----- Dataset
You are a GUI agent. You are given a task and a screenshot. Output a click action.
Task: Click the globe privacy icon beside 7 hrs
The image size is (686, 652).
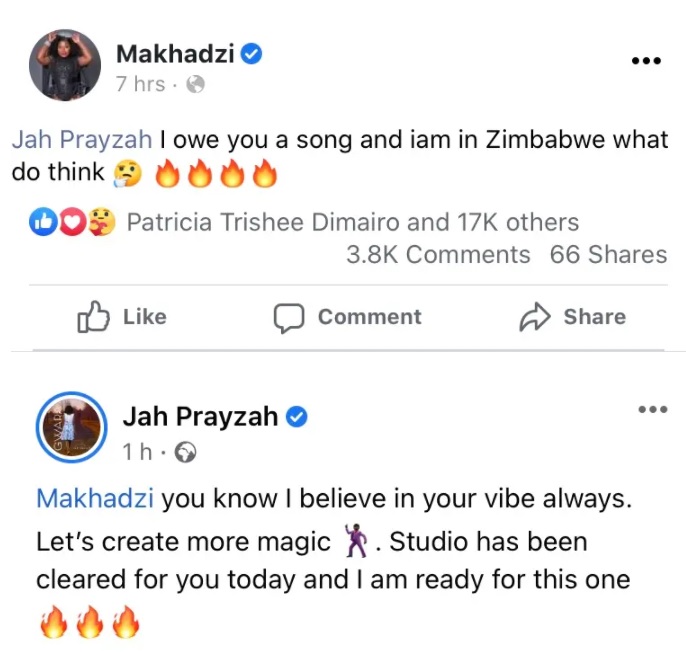196,84
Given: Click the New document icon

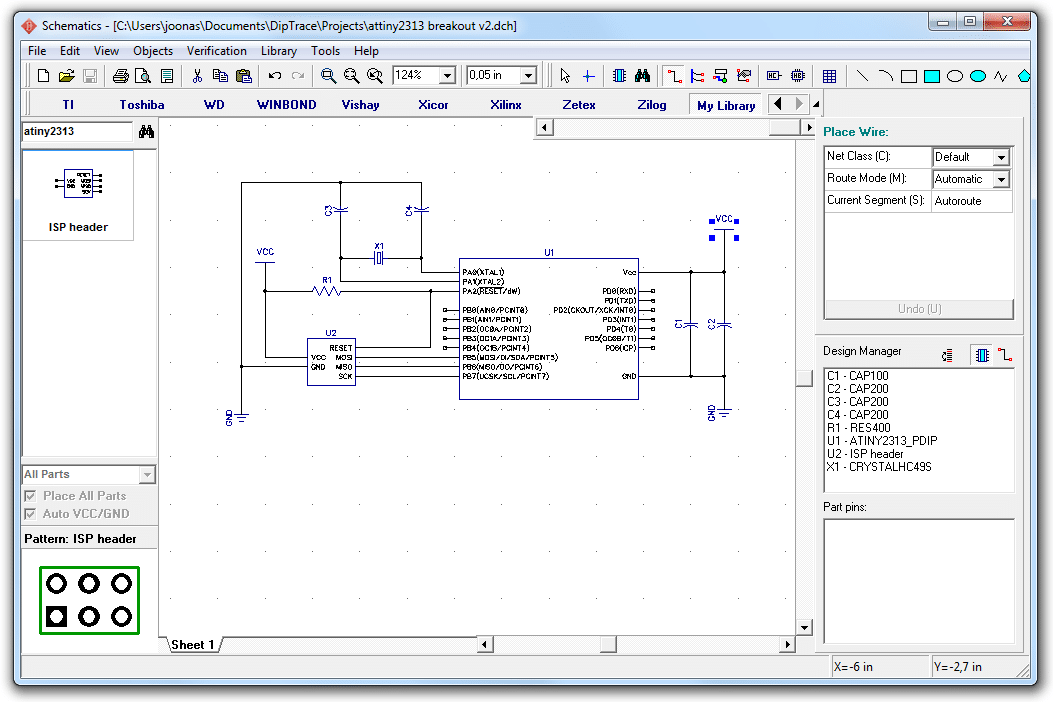Looking at the screenshot, I should pyautogui.click(x=43, y=76).
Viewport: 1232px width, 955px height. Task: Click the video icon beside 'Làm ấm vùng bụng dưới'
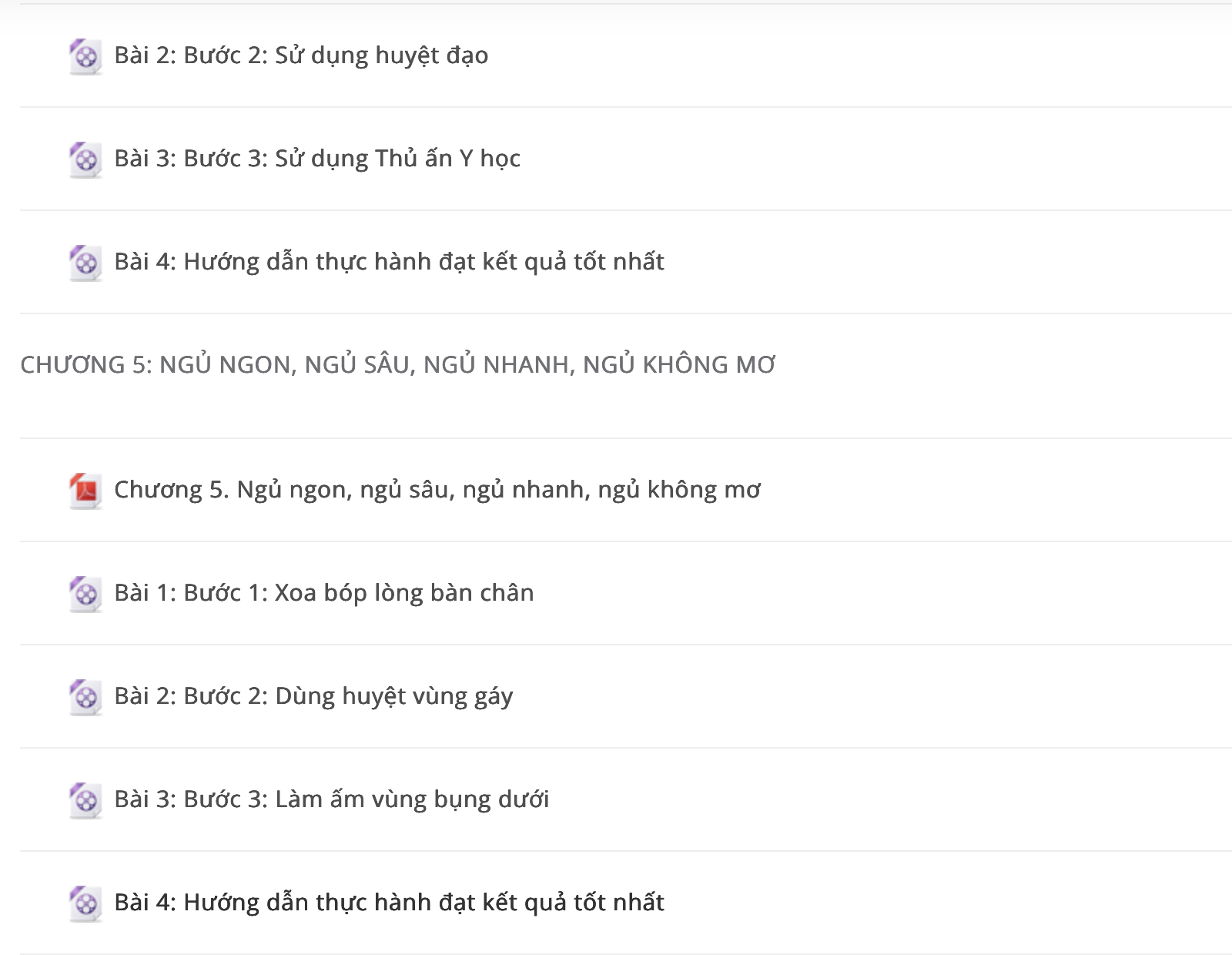[85, 801]
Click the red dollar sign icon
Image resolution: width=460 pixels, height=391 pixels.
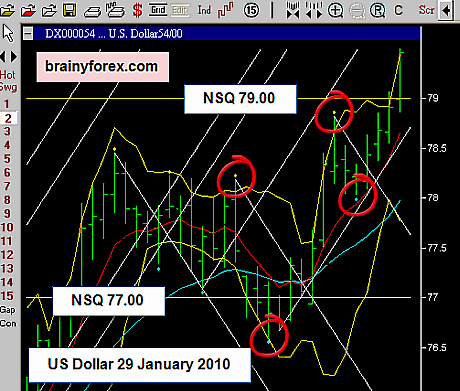[x=137, y=10]
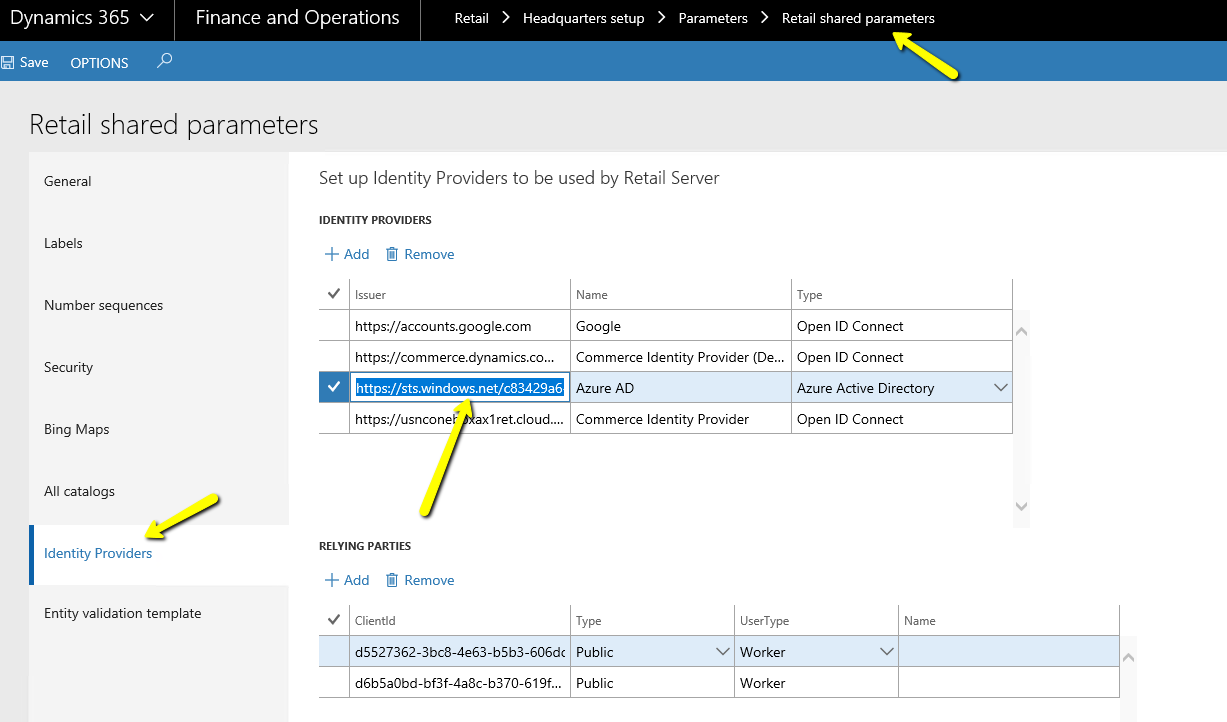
----------
• [Directions] Reproduce the text lines of all the records above verbatim, leaving out the pictures.

• [Full response]
You are a GUI agent. You are given a task and a screenshot. Output a click action.
Task: Click the globe privacy icon beside 7 hrs
The image size is (686, 652).
196,84
Given: Click the New document icon

Looking at the screenshot, I should pyautogui.click(x=43, y=76).
Viewport: 1232px width, 955px height. Task: Click the video icon beside 'Làm ấm vùng bụng dưới'
[85, 801]
Click the red dollar sign icon
Image resolution: width=460 pixels, height=391 pixels.
[x=137, y=10]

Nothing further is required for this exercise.